Dances with goats

You would think that going for a walk along a secluded country road would be the very definition of serene.

“There she is! On your mark

You would think that going for a walk along a secluded country road would be the very definition of serene.

How could it be anything but? There you are surrounded by forest and fields, nary a building in sight. No horns honking, sirens wailing or having to pause for walk signals.

I am a run walker, meaning I like to run the first few hundred metres to get all those cardio things happening and then I like to walk the rest of the way so I can appreciate nature without wheezing along like a cat trapped inside an accordion during a polka.

Unfortunately it’s hard to sneak out of our yard on the run, even if I wasn’t wheezing.

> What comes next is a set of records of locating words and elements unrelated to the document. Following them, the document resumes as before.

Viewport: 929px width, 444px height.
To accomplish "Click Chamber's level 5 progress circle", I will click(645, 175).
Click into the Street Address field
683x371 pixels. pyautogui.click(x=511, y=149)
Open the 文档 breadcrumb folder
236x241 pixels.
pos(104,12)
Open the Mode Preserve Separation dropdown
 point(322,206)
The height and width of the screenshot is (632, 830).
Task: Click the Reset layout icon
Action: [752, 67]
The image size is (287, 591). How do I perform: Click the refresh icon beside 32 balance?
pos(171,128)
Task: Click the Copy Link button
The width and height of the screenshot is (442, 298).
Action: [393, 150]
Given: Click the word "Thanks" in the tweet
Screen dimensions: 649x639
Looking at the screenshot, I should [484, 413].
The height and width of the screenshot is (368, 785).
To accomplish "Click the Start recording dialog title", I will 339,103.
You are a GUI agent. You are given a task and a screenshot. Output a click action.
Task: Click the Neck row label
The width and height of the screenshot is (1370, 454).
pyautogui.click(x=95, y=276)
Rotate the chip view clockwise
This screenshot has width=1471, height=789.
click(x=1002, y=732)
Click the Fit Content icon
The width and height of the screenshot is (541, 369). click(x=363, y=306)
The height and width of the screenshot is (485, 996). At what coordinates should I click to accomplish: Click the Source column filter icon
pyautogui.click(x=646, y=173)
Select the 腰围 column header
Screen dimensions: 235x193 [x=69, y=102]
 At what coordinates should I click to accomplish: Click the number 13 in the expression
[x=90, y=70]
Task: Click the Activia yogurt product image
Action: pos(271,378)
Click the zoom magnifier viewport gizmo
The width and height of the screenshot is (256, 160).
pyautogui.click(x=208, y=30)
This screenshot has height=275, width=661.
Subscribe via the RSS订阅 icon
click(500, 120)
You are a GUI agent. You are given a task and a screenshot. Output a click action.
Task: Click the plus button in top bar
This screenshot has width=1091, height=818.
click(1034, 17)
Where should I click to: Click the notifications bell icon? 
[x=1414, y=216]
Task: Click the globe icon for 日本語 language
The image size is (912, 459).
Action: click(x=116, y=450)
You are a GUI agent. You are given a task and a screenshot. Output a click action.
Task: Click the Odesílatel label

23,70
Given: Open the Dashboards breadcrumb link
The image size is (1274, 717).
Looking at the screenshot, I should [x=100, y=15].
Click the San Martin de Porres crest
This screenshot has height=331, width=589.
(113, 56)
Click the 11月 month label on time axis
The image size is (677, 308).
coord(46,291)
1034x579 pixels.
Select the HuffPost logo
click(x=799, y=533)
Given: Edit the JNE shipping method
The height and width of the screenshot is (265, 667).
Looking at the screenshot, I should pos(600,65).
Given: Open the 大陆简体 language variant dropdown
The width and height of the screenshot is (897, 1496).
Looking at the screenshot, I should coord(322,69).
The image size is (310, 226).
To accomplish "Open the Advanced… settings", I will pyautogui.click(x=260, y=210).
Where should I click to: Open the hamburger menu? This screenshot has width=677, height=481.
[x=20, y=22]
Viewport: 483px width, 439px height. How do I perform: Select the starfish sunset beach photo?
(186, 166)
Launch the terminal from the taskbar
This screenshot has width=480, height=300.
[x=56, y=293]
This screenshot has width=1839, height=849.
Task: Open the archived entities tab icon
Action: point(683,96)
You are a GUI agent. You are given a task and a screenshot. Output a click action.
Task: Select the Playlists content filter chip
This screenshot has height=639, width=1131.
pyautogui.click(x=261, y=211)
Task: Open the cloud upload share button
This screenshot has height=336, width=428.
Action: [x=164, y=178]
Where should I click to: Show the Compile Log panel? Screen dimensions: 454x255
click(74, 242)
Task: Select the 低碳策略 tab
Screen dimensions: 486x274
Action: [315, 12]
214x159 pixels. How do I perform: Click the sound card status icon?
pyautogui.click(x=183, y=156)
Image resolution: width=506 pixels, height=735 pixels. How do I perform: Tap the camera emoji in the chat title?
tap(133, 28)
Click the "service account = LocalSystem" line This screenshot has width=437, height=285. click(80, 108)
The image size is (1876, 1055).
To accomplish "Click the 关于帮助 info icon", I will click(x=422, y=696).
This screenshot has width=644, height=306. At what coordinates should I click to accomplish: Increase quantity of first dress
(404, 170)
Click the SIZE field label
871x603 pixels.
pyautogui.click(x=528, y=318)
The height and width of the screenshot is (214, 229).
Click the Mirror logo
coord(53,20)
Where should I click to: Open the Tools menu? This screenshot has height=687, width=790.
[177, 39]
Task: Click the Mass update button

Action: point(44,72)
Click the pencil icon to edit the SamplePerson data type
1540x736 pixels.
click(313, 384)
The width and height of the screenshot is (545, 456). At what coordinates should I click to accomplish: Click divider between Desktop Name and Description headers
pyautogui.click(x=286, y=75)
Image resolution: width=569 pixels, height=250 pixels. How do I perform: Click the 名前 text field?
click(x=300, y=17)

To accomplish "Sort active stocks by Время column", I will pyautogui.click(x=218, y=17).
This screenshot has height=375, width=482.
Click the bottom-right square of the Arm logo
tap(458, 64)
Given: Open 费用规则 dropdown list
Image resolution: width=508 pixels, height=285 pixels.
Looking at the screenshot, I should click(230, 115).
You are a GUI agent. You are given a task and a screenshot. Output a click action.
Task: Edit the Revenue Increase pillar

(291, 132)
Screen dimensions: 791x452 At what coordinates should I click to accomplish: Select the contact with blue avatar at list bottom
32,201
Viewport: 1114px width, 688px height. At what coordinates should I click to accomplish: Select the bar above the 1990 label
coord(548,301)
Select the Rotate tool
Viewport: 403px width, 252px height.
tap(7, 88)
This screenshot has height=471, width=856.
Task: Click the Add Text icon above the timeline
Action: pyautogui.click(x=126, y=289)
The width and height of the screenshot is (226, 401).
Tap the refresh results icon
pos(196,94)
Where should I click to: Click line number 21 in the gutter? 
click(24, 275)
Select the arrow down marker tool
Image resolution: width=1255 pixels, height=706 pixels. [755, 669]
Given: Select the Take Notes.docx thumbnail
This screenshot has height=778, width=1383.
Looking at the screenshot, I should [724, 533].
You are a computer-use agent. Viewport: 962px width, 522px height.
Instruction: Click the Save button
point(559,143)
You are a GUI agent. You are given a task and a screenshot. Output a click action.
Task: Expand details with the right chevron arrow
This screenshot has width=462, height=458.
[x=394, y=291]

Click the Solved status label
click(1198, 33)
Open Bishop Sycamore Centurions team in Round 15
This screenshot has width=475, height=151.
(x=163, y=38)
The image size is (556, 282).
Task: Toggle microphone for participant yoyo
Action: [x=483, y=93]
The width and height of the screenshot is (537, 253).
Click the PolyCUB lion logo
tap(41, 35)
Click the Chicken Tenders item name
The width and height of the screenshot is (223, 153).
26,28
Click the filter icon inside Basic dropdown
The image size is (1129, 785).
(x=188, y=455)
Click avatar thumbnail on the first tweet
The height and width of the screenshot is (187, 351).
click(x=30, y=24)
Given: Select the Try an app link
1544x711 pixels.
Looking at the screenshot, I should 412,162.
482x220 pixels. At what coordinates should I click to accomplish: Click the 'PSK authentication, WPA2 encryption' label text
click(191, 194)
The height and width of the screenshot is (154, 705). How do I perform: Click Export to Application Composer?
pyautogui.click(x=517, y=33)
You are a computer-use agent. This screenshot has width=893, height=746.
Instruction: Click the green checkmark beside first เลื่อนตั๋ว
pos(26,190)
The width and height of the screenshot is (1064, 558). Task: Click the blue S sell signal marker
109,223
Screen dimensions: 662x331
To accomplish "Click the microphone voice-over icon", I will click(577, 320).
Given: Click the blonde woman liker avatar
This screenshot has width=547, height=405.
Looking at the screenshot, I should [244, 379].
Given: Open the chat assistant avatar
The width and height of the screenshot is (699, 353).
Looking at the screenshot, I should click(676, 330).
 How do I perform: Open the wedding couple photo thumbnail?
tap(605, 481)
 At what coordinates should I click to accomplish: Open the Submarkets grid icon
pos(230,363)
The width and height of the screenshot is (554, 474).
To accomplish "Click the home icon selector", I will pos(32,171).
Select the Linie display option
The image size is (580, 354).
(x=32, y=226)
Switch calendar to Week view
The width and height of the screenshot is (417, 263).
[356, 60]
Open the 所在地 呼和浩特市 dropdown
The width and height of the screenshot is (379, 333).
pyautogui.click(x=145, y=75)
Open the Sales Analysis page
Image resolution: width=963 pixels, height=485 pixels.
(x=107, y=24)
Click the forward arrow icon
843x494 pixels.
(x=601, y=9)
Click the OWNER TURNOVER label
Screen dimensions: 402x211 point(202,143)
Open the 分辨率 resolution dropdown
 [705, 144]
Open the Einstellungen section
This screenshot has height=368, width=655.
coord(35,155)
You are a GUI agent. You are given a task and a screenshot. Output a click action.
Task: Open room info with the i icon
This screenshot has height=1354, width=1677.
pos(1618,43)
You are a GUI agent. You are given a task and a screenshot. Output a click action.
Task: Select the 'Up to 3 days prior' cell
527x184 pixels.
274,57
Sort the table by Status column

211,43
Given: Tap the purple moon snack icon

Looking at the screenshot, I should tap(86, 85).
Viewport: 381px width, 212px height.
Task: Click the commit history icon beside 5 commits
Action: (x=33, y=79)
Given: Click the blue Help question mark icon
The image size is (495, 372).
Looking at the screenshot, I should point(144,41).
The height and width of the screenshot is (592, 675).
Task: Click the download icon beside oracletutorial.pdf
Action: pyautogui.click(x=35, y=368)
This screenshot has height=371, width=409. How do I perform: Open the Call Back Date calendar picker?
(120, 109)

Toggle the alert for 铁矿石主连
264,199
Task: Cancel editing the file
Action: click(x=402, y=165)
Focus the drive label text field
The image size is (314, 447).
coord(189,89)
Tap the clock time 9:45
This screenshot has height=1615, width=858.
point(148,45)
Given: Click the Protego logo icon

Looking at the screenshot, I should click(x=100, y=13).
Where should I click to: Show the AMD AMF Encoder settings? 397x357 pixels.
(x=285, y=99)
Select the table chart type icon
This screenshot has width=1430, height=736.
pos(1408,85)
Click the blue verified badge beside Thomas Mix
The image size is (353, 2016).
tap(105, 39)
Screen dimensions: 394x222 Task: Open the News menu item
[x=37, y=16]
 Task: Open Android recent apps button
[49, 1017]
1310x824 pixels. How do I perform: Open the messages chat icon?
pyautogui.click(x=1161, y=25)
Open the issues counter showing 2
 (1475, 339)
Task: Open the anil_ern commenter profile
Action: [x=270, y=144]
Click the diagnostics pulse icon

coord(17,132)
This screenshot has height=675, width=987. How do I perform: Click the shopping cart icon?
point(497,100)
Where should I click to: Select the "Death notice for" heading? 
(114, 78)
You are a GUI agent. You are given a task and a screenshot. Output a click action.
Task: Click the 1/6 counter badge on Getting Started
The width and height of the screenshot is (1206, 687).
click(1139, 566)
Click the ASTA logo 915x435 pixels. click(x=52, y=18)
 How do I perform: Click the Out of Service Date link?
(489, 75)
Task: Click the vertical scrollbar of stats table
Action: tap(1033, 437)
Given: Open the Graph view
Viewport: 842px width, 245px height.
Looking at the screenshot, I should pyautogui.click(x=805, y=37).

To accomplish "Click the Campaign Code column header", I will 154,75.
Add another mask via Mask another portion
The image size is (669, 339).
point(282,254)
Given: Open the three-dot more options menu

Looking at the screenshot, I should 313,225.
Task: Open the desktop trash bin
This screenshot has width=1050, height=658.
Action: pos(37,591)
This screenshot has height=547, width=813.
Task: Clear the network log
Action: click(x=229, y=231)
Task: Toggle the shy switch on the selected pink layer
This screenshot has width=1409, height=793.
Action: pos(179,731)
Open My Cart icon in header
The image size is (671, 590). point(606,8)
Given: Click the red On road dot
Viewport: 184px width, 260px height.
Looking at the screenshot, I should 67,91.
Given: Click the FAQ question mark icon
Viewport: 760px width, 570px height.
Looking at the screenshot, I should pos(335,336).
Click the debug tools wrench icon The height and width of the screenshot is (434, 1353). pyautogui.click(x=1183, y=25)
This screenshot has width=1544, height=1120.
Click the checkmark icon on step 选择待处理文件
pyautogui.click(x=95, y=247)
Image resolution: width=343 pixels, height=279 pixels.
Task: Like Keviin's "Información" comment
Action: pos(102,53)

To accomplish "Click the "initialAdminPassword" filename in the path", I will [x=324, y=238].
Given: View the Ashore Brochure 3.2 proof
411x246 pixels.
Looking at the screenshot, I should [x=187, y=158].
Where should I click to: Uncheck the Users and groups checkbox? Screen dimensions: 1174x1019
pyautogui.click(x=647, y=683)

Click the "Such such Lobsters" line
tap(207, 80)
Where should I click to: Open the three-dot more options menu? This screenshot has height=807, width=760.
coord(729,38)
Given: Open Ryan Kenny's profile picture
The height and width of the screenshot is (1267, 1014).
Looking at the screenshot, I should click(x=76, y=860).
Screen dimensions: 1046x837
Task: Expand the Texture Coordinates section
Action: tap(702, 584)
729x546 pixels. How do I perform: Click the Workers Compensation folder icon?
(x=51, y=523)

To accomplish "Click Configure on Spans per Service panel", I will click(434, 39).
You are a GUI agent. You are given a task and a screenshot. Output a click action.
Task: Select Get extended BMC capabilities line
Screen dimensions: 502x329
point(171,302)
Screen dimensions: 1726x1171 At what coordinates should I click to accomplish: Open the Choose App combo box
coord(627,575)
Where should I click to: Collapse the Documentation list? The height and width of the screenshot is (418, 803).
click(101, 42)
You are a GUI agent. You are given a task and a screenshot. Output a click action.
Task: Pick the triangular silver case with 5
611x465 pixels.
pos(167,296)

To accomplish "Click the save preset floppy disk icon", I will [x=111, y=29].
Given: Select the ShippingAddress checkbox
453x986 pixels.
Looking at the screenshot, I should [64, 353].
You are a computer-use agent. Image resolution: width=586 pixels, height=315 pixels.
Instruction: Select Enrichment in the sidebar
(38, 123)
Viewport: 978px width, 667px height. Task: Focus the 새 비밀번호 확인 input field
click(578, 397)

When it comes to animals anything that’s running is a real attention grabber. Movement catches the eye and all that. Everyone knows not to run from a bear or a tiger since their natural instinct is to chase and chew on anything that appears to be in a hurry. What you might not have guessed is that the same rule applies to goats.

I learned this lesson the hard way a couple summers ago. Normally our goats were content to stay inside their pasture but if properly motivated they could sail over the confines of their fence with the greatest of ease. Our driveway goes along one length of the summer goat and sheep pasture. One fine spring afternoon shortly after moving the animals into their summer digs, I set out for my run and walk.

As I huffed along my interesting gamboling movements caused the goats to yank their heads up out of the grass and come capering over to the fence.

They then proceeded to run along beside me. This would have been rather alarming had they been a trio of grizzly bears, as it were, I was quite entertained by the spectacle. Forget dancing with wolves, I was running with goats! When I hit the end of the driveway I hung a left, waved a good bye to the goats over my shoulder and jogged up onto the main road, expecting this would be where the goats and I would part company. Sadly, this was not the case.

Unfortunately I didn’t realize the fence had failed to deter the trio until I had run a good few hundred metres and happened to glance back over my shoulder. To my horror there was Pancake, Alaska and Zippy all galloping happily along right behind me.

And that’s when I heard a vehicle approaching from around the bend. Of course I did. My heart dropped to the bottom of my ratty running shoes. Even if you’re sporting the latest jogging gear, sunglasses and a sweat band on your wrist — which I wasn’t — there’s no way to look cool when your jogging companions are goats.

It’s not unusual to come upon local folk out walking in the country. Sometimes they have their kids along on bicycles, or toddlers in a stroller. Sometimes they are even accompanied by a dog. But goats? Alas, I’m afraid that distinction has been reserved solely for me to the immense entertainment of my neighbours.

If I was a quick thinker, perhaps I could have grabbed a stick and pretended to be industriously herding the goats along to take advantage of the new grass that always grows taller along the roadside. But if I was a quick thinker I wouldn’t have a goat, let alone three of them.

As the vehicle came around the bend the best I could hope for was a city slicker who would mistake the goats for baby deer and be amazed. Maybe the driver would think I was some kind of deer whisperer.

But no such luck. As the pickup came into view I could see by the expression on the driver’s face that his Christmas had come early. Spread out on the road before him was an unexpected gift; a story that would earn him a second cup of coffee from all the neighbours for the rest of the summer and probably a plate of homemade cookies to go with it.

Rolling down his window the driver leaned on his elbow, poked his head out and casually said, “When you’re finished here I’ve got a couple cows you can take out for a stroll.”

It’s been two whole years and I still haven’t come up with a witty reply.